En cuanto a la primera –Ley 1909 de 2018-, busca asegurar, en cumplimiento de la Constitución, que los partidos o movimientos políticos se definan -¿están con el gobierno, son independientes o están en la oposición al gobierno?- y que, una vez establecido cuáles de ellos serán opositores, cuenten con los instrumentos y garantías que les brinda el sistema democrático para ejercer su función con libertad y para que se constituyan en alternativas de poder dentro de unas reglas de juego señaladas en el ordenamiento jurídico.
Es lo propio de la democracia. Hace parte de su esencia. El beneficiado con un esquema razonable y claro al respecto no es otro que el pueblo.
Pero, más que las normas, lo importante es la actitud y la ética con las cuales se desempeñe el Gobierno y obre la oposición. El Ejecutivo debe permitir el libre ejercicio de la oposición, sin obstaculizar su actividad, que debe ser desarrollada con toda libertad, dentro de las reglas de juego que contemplan la Carta Política y el Estatuto.
Por su parte, los opositores han de obrar con lealtad, con respeto -sin perjuicio de la contundencia y severidad de la crítica y la denuncia-, sin mentiras y, desde luego, pacíficamente y por vías ceñidas a las normas vigentes.

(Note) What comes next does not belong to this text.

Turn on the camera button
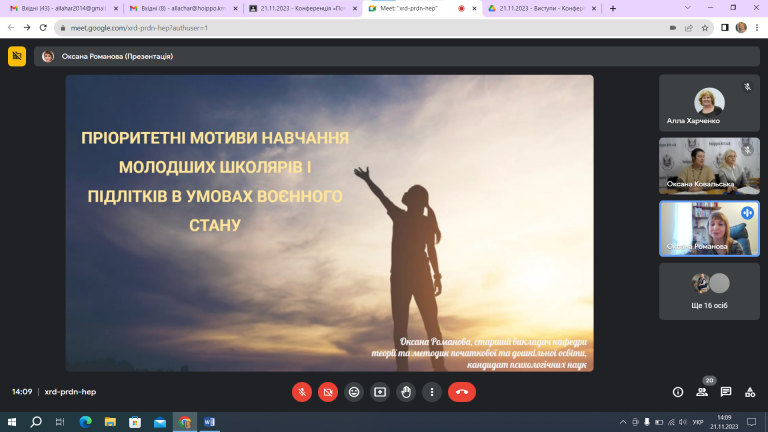tap(328, 392)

No todos pensamos igual. No todos tenemos los mismos conceptos en materia política, económica, jurídica o social. Que cada cual exponga sus criterios, adelante sus debates, formule sus propuestas y denuncias y deposite sus votos con libertad y dentro de la Constitución y la ley. Todo eso es lo que se espera de una democracia madura y civilizada.
En la otra Ley -la 1908 del 9 de julio de 2018, relativa al sometimiento a la justicia por parte de los grupos armados ilegales-, encontramos al menos una regla –hay varias- abiertamente inconstitucional: la que obliga a los abogados defensores a acreditar sumariamente el origen lícito de los honorarios que reciben.
Por una parte, la disposición presume la mala fe del abogado que asume la defensa. A éste le paga su defendido, aún no condenado y cuya presunción de inocencia debe preservarse, según los claros términos del artículo 29 de la Constitución y de los tratados internacionales sobre Derechos Humanos.
Desde luego, se debe presumir que el origen de tales dineros es lícito, mientras no se demuestre judicialmente lo contrario. Sancionar al abogado porque no acredita la prueba sobre el origen lícito significa suponer su mala fe y obligarlo a demostrar algo que no puede demostrar.
La norma afecta gravemente el ejercicio de la profesión, violenta principios constitucionales y repercute en daño del derecho de defensa de las personas porque, con esa regla, ningún abogado querrá asumir la aludida función.